- Given instruction 1: List every model serving pattern that the deployment pipelines excerpt names under its "Model Serving Patterns" heading.
- Given instruction 2:
Answer these questions using the deployment pipelines excerpt:
(a) What does every inference request result in?
(b) Where are the predictions from the Precompute serving pattern persisted?
(c) Which pattern is the Model-as-Dependency approach mostly used to implement?

- Excerpt to read:

3. Code: Deployment Pipelines

Model Serving - The process of deploying the ML model in a production environment.
Model Performance Monitoring - The process of observing the ML model performance based on live and previously unseen data. In particular, we are interested in ML-specific signals, such as prediction deviation from previous model performance. These signals might be used as triggers for model re-training.
Model Performance Logging - Every inference request results in a log-record.

In the following, we discuss Model Serving Patterns and Model Deployment Strategies.

Model Serving Patterns
- Model serving is a way to integrate the ML model in a software system. Three components should be considered when we serve an ML model in a production environment. The inference is the process of getting data to be ingested by a model to compute predictions. This process requires a model, an interpreter for the execution, and input data.
- Deploying an ML system to a production environment includes two aspects, first deploying the pipeline for automated retraining and ML model deployment. Second, providing the API for prediction on unseen data.
- Model-as-Service
  - Model-as-Service is a common pattern for wrapping an ML model and the interpreter as an independent web service that applications can request through a REST API or consume as a gRPC service.
- Model-as-Dependency
  - Model-as-Dependency is probably the most straightforward way to package an ML model. A packaged ML model is considered as a dependency within the software application.
  - For example, the application consumes the ML model like a conventional jar dependency by invoking the prediction method and passing the values.
  - The Model-as-Dependency approach is mostly used for implementing the Forecast pattern.
- Precompute Serving Pattern
  - This type of ML model serving is tightly related to the Forecast ML workflow.
  - With the Precompute serving pattern, we use an already trained ML model and precompute the predictions for the incoming batch of data. The resulting predictions are persisted in the database.
  - We query the database to get the prediction result.

- Provided material:
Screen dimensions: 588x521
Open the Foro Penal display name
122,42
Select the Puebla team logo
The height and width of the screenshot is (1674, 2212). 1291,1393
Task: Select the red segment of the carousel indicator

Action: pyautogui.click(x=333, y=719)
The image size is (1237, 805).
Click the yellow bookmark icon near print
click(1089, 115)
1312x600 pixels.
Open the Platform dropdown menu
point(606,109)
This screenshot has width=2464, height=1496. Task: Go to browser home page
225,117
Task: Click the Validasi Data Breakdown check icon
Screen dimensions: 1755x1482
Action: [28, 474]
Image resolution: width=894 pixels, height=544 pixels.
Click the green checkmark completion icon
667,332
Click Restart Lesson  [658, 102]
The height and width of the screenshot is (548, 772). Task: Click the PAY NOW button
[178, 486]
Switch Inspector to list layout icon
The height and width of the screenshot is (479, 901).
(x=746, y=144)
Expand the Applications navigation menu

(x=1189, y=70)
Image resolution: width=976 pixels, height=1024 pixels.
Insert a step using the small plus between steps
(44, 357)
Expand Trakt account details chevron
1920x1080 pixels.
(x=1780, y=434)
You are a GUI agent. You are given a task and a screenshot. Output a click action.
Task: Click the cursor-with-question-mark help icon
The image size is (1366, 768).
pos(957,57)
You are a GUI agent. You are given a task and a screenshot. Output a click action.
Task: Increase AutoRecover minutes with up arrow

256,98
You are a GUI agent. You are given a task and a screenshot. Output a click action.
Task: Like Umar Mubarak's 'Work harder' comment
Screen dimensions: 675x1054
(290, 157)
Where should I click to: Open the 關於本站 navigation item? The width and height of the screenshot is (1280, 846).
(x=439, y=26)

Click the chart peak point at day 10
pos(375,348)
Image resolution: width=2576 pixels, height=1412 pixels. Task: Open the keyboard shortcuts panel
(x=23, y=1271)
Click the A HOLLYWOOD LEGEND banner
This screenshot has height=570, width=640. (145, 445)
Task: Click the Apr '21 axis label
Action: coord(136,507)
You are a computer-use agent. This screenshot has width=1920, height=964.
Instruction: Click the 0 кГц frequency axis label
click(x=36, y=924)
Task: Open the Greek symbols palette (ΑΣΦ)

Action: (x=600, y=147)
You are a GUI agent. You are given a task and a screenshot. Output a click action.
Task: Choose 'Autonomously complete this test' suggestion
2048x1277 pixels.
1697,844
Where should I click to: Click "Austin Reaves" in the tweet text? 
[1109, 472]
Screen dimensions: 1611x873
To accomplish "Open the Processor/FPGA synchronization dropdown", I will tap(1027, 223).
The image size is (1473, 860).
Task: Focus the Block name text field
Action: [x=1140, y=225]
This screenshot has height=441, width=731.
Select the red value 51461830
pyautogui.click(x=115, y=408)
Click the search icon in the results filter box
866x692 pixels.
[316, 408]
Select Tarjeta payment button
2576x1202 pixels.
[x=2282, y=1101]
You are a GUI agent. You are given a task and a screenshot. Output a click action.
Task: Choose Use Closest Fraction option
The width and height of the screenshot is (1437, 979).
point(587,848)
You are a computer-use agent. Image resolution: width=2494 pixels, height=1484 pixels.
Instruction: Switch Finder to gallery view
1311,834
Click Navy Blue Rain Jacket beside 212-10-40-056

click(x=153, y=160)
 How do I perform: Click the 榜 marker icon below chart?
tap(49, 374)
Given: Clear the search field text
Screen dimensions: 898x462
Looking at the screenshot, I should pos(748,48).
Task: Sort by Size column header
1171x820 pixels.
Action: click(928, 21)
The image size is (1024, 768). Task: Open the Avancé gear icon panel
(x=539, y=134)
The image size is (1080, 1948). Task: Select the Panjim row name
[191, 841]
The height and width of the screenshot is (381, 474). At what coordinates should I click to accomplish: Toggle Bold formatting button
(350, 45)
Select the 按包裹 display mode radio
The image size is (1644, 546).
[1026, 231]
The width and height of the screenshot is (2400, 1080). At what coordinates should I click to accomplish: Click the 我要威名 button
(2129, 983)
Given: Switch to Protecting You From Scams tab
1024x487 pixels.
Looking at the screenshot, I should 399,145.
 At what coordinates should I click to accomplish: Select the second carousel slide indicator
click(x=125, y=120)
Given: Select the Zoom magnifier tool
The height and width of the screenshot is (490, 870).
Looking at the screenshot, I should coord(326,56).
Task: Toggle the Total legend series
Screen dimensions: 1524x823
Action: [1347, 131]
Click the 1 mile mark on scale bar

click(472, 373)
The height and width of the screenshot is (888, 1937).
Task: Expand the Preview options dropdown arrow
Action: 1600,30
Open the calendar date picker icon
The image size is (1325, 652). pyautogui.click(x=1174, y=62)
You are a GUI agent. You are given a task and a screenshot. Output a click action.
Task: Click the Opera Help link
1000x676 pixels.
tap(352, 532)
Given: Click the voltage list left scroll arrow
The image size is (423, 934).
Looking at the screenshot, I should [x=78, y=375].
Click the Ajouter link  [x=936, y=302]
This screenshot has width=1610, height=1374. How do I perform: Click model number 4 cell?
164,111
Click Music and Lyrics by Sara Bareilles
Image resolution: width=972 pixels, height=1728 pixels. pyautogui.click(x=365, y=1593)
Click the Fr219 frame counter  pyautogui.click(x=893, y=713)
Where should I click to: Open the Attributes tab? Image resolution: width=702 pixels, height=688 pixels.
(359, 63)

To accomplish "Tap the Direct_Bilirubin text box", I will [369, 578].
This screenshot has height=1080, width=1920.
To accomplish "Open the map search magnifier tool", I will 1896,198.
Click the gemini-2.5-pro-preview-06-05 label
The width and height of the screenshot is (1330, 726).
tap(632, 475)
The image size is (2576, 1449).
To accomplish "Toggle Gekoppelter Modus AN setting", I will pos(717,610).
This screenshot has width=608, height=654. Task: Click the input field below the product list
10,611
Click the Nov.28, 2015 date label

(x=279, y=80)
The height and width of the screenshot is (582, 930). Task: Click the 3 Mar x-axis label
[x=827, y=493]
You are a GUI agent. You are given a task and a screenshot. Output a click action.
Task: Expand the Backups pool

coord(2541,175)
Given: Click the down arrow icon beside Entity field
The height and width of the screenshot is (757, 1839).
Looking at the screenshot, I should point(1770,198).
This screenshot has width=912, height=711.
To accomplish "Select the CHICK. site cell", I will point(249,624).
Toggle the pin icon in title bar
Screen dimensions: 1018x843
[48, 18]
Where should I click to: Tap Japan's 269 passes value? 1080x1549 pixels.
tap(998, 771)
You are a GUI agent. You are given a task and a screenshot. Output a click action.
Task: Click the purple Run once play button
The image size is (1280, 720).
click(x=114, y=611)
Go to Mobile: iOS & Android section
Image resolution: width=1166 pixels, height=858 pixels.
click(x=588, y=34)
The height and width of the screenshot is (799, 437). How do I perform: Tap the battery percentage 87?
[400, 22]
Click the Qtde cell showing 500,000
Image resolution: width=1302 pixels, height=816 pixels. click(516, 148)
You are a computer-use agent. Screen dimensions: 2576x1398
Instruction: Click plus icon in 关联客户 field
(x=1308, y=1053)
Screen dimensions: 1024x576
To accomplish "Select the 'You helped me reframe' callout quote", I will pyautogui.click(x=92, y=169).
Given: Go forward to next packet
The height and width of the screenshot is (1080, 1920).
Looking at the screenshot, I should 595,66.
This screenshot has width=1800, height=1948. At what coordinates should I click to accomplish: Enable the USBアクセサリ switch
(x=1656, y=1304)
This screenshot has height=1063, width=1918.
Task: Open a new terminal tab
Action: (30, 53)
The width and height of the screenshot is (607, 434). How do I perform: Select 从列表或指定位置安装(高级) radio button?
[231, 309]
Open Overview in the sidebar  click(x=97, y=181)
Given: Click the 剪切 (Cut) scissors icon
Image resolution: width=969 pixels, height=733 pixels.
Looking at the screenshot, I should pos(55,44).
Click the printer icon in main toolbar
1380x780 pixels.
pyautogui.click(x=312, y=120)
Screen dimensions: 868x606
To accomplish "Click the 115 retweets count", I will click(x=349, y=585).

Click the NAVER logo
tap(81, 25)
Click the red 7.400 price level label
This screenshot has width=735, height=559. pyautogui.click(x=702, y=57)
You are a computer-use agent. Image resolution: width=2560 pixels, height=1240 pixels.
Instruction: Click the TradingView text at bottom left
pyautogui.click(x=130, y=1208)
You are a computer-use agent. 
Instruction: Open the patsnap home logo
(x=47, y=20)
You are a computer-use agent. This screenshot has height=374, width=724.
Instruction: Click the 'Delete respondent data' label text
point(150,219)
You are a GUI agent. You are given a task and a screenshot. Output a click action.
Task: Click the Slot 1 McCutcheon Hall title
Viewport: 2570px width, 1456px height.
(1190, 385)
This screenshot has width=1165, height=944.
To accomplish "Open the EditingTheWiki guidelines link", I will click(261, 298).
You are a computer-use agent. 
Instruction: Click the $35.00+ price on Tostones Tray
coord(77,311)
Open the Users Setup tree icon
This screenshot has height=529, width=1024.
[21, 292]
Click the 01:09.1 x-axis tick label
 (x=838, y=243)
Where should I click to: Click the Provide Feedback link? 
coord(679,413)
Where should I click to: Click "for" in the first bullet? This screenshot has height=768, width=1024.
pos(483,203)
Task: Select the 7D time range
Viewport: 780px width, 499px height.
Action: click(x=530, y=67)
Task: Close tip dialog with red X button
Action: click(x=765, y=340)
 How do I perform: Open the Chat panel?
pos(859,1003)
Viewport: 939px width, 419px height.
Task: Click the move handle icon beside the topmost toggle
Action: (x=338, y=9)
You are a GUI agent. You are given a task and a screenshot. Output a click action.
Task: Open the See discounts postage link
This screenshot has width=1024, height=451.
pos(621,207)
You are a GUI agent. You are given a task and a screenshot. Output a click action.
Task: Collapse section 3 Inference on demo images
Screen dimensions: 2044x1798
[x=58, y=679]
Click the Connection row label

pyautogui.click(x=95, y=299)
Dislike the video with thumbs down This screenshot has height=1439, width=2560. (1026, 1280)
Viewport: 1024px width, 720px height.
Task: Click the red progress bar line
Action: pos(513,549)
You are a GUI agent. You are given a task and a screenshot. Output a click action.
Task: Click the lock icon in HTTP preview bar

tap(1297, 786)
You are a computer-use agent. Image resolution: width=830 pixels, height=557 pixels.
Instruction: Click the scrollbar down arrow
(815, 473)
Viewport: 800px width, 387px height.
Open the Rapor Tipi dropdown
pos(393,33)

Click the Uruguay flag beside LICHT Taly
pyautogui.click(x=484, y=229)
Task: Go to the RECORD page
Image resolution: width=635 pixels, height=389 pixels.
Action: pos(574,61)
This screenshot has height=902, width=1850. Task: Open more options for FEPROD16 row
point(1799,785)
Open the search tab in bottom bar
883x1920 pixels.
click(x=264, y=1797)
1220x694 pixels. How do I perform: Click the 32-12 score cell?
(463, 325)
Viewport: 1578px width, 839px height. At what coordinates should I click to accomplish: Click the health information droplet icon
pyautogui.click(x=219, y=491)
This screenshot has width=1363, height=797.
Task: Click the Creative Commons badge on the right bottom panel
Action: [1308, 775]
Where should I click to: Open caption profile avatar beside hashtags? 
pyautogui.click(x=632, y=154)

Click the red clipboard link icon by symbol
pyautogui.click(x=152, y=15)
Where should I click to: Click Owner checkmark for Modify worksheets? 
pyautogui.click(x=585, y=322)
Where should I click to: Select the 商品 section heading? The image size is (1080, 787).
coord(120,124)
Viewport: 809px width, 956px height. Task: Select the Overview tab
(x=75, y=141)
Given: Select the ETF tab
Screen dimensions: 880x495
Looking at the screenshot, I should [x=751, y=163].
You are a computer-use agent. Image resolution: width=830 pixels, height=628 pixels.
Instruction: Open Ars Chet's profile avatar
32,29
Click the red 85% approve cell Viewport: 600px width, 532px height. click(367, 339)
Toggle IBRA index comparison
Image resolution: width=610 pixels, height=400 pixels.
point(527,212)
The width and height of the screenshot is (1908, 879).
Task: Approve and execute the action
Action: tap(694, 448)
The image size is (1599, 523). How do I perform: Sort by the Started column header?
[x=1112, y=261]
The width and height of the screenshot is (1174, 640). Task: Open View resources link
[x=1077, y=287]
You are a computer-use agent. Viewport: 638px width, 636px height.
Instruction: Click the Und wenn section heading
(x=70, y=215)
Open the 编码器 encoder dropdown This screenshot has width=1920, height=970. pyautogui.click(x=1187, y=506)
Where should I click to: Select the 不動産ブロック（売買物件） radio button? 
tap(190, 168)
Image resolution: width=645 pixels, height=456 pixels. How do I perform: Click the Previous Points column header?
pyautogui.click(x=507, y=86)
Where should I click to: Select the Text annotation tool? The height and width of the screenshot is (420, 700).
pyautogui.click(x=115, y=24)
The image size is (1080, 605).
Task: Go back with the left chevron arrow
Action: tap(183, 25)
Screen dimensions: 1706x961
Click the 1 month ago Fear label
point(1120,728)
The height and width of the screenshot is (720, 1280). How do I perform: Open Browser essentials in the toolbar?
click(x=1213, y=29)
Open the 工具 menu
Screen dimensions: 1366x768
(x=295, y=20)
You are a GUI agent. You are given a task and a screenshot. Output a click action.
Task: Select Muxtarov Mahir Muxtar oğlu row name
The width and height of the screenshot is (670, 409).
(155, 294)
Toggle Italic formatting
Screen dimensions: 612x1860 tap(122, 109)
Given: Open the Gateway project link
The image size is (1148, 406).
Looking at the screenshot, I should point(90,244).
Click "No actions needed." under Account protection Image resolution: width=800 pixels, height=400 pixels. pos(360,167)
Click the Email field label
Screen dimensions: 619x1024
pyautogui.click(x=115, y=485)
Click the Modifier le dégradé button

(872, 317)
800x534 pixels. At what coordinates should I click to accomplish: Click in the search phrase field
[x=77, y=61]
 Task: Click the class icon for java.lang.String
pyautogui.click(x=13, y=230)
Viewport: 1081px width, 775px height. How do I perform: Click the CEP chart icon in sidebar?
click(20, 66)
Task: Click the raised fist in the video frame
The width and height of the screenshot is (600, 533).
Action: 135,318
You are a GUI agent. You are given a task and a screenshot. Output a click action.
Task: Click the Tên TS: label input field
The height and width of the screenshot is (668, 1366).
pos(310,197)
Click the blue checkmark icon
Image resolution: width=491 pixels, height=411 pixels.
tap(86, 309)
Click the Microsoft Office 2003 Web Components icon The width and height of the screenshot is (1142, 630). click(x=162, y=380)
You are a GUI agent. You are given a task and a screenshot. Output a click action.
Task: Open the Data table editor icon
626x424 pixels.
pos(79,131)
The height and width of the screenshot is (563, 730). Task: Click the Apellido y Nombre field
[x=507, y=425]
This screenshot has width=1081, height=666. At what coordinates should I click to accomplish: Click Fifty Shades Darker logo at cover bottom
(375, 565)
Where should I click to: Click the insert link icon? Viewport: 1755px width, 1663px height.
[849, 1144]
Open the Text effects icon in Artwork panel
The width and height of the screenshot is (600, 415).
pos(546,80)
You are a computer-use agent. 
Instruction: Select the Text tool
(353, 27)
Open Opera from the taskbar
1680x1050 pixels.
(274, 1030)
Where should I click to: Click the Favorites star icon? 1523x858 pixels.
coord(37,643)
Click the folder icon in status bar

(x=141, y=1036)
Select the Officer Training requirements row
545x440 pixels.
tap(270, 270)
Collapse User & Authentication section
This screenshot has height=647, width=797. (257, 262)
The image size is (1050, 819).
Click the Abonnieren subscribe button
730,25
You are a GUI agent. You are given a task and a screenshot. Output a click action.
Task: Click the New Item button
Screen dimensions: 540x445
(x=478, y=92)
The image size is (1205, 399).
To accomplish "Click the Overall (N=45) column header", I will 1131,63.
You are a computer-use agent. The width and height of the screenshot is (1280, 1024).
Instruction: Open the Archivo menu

- Problem solution 1:
Model-as-Service
Model-as-Dependency
Precompute Serving Pattern

- Problem solution 2:
(a) A log-record.
(b) In the database.
(c) The Forecast pattern.